Next, we investigated the feasibility to perform co-culture of spheroid with endothelial cells to recapitulate the vascular barrier surrounding the tumor as observed in vivo. For cell co-cultures, it is important to ensure that different cells are properly replenished using a common culture media. As such, we introduced different culture media (DMEM (for cancer cells), EGM-2 (for endothelial cells), and DMEM + EGM-2 (1:1)) at day 4 and examined the spheroid viability at day 7. We observed that the spheroids showed minimal cell death over a period of 7 days for all the three media tested (Figure S8). To ensure optimal growth of endothelial cells, the EGM-2 media was used for co-cultures of spheroid and endothelial cells [27].
Human umbilical vein endothelial cells (HUVEC) were introduced into the fluidic channel to form a monolayer at the channel bottom and along the gel surface of the MCF-7 spheroid-in-gel islands. As expected, a confluent layer of HUVEC was formed surrounding the spheroid ECM region after 2 days (Figure 5A and Figure S9), with the presence of an adherens junction marker (VE-Cadherin) (Figure S10). This shows the feasibility to establish a spheroid-in-gel co-culture using our platform.
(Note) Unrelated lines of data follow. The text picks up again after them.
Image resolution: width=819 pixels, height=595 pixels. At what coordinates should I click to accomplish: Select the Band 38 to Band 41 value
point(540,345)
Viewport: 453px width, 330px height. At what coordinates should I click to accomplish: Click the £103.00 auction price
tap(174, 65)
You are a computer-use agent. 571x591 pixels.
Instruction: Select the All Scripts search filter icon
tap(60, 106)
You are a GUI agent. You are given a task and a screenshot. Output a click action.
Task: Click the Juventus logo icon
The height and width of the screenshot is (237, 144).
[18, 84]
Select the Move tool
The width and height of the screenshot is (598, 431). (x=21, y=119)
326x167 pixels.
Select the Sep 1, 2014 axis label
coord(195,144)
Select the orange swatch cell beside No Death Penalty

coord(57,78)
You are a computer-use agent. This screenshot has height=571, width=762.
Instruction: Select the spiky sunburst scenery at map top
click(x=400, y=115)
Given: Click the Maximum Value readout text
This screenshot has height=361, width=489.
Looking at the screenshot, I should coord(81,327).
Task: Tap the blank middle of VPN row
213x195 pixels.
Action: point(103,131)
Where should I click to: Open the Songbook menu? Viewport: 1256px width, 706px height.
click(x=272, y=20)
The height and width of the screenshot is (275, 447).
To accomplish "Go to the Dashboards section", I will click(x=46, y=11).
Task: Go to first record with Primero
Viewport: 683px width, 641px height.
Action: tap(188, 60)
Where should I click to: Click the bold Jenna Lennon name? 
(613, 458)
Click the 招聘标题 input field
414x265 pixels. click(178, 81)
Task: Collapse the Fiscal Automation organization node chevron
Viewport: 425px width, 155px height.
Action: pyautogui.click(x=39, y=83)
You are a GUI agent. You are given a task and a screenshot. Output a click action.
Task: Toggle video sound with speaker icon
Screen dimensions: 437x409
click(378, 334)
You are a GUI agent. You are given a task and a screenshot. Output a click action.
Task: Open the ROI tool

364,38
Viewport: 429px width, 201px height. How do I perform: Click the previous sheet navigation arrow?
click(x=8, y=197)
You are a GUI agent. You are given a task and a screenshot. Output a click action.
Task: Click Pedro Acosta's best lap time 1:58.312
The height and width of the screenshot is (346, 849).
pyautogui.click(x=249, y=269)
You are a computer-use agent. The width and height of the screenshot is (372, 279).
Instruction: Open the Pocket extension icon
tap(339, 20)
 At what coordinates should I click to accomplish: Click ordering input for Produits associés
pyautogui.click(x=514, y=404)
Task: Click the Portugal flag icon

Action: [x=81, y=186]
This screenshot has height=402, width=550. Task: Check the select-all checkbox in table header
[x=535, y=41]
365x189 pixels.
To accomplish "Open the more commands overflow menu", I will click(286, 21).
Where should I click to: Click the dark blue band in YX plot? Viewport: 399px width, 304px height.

As a proof-of-concept for drug screening applications, the spheroids with or without HUVEC co-culture were treated with Paclitaxel (PTX) for 3 days, following which the viability of the spheroids were examined. Live/dead staining (Calcein-AM/PI) showed higher MCF-7 death with increasing drug concentration for mono-cultured spheroids, and higher EC death for spheroid co-cultured with HUVEC (Figure 5B,D). The quantification of spheroid Calcein-AM intensity further showed a trend of better survival of spheroids in co-cultures as compared to mono-culture, although no significant difference was observed.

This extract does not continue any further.